Secretary of State Marco Rubio told a White House cabinet meeting this week that the U.S. has signed third‑country deportation agreements with 20 nations. That is the news. It matters because it shows the administration is trying to reduce the number of people who stay here unlawfully by sending some migrants to other countries that agree to receive them.
What Rubio said and why it matters
Rubio said the United States now has “third‑country national” agreements with 20 countries that will accept migrants who refuse to go back to their home countries. He argued those pacts push many migrants to choose “voluntary departures” rather than risk transfer to a faraway country. Independent researchers back up a big rise in voluntary departures: one major analysis shows more than 80,000 voluntary‑departure orders in recent months. That number lines up with the administration’s claim that these agreements are having a real effect on enforcement.
Where migrants are being sent
Reporting and government statements show transfers and arrangements with a mix of African and Latin American nations. Countries named in coverage include the Democratic Republic of the Congo, Ghana, Rwanda, Panama, Paraguay, Belize, South Sudan and Uganda. Some transfers — like groups flown to the DRC — have drawn international headlines. Recipient countries sometimes require payments or conditions to accept people, and one reason for these deals is that some home governments block returns, creating a backlog the U.S. must handle.
Practical results and concerns
The policy is producing results inside U.S. immigration courts, but not without controversy. Advocates say judges and lawyers have used litigation to slow removals, and the administration says third‑country deals help bypass those delays. Critics counter that a spike in “voluntary departures” looks a lot like coercion. The truth probably sits somewhere between: the tools work to reduce numbers at the border, but the methods and pressure being applied raise real due‑process questions.
Legal fights and counting rules
Don’t mistake a bold number for a simple fact. Courts are wrestling with the policy. A federal judge in Massachusetts has ruled parts of the rapid third‑country removal program unlawful, and appeals and other litigation are active. Also, “agreement” is not one standard thing. Think of it like counting apples and oranges: formal Safe Third Country Agreements, memoranda, and operational pacts all get tallied differently by different trackers. So Rubio’s “20 countries” claim is plausible, depending on how his team counts the deals.

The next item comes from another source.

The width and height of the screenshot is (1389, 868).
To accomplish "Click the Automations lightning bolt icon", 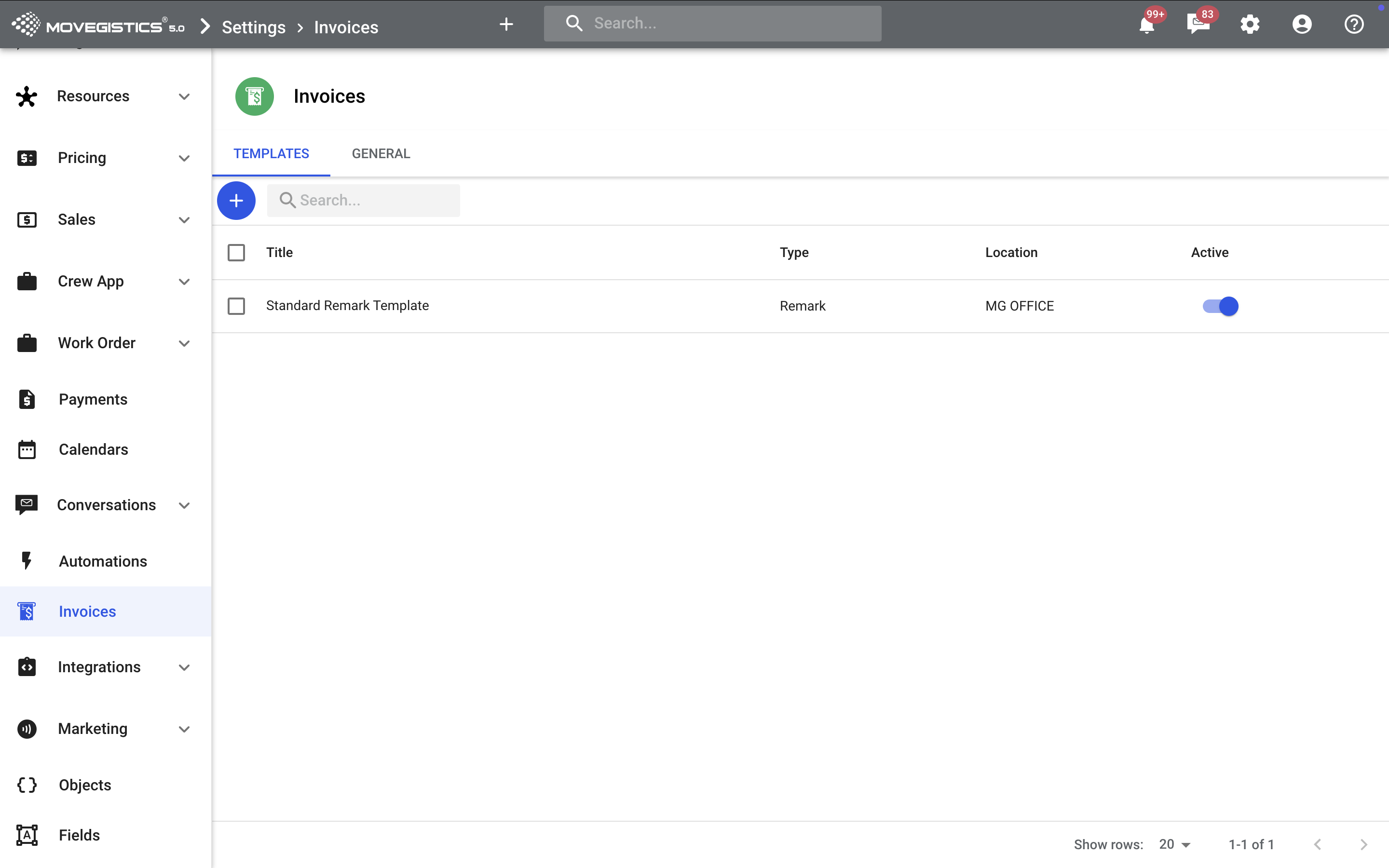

Bottom line: enforcement or theater?
Rubio’s announcement is a clear message: the administration is using diplomacy and pressure to move migrants out of the U.S. without waiting on every courtroom delay. For those who want strong border enforcement, that is welcome news. For those worried about law and fairness, the policy raises hard questions that courts will keep answering. If conservatives are serious about lasting border security, Congress should write clear rules so diplomats and judges can stop playing musical chairs with people’s lives and start fixing the system for good.